An attacker from within: UBank


James Riley
Editorial Director

Lee Hatton arrives with an Amazon Alexa device for one of UBank’s meeting rooms; she wants to know how people use it and whether it could become a new banking interface.

As UBank chief executive Ms Hatton is keen on experimentation as she builds out the digital platform to streamline and shift the way consumers interact with the bank.

That experimentation has already led to UBank axing a 144-question home loan desktop application, replacing it with a 24-question mobile app, and supplementing that with RoboChat, an artificially intelligent (AI) bot that guides consumers through the initial stages of a mortgage application.

Lee Hatton: Has developed a sharp team of banking insurgents at UBank

Now she wants to know how Alexa might be used.

“There’s a lot of talk about IoT (the Internet of Things) and how get it working if you can’t use voice biometrics for your identity,” she said. “For us the opportunity is how to start tackling that now.”

Ms Hatton describes UBank – NAB’s digital-only banking subsidiary – as a “FinTech with a banking licence.” Nine years after launch, UBank has 400,000 account holders (“a lot” of them active according to Ms Hatton), a $6 billion loan portfolio, and $14 billion worth of deposits.

Before she was appointed UBank CEO in 2015, NAB asked Ms Hatton what she thought UBank should aspire to.
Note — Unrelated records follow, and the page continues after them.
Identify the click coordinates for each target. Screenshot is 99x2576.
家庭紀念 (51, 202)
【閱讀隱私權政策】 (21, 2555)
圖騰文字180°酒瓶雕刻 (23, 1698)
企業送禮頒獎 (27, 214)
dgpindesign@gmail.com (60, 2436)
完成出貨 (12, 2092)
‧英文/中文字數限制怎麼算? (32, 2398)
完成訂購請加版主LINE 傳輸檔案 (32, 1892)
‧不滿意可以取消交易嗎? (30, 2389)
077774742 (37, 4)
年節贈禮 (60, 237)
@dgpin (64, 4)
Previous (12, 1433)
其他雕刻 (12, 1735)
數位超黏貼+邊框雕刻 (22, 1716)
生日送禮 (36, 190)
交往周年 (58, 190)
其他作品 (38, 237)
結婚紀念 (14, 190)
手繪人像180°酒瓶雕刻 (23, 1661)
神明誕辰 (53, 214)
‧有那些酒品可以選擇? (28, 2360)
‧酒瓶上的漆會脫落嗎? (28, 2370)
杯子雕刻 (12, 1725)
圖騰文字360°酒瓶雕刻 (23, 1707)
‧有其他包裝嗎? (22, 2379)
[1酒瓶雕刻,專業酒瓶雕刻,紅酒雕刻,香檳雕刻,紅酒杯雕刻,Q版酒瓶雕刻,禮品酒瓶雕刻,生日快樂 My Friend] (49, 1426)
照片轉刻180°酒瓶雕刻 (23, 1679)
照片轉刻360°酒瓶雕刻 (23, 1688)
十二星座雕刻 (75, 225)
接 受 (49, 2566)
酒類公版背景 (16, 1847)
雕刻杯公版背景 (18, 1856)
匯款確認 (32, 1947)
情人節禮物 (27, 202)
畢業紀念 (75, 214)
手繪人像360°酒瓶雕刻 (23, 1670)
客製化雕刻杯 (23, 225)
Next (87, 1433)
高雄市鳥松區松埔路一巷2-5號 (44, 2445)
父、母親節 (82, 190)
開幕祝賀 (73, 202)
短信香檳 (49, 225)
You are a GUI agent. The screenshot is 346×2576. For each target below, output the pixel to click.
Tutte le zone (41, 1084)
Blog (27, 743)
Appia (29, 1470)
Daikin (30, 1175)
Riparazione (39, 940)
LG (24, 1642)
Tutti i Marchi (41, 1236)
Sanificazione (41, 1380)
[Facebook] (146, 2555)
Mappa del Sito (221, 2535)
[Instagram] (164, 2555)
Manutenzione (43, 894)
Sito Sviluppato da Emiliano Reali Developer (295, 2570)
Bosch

She said it needed to be a “commercial and independent attacker.” Why? “Because the fast eat the slow.”

It’s particularly the case in financial services, which is being profoundly disrupted by technology.

“The easiest thing for a bank to do is build a like-minded bank, so you often see sub-brands or secondary brands. But it’s very rare for a bank that has brought an adjacency to itself that actually competes for its customers,” said Ms Hatton.

Other banks may strive to innovate but she said that as a rule “they are afraid of eating their own.”

“It takes a certain amount of resilience and boldness to have that attacker in your own group and a different type of talent and group of people to be able to bring that to life.”

Her lens on the innovation effort needed to deliver on her attacker ideal is to take a 70:20:10 split. “The 70 is things we’ve got to do, 20 per cent is like 80:20 should work, and 10 per cent is the things we are willing to risk. That way you keep a healthy tension in your culture.”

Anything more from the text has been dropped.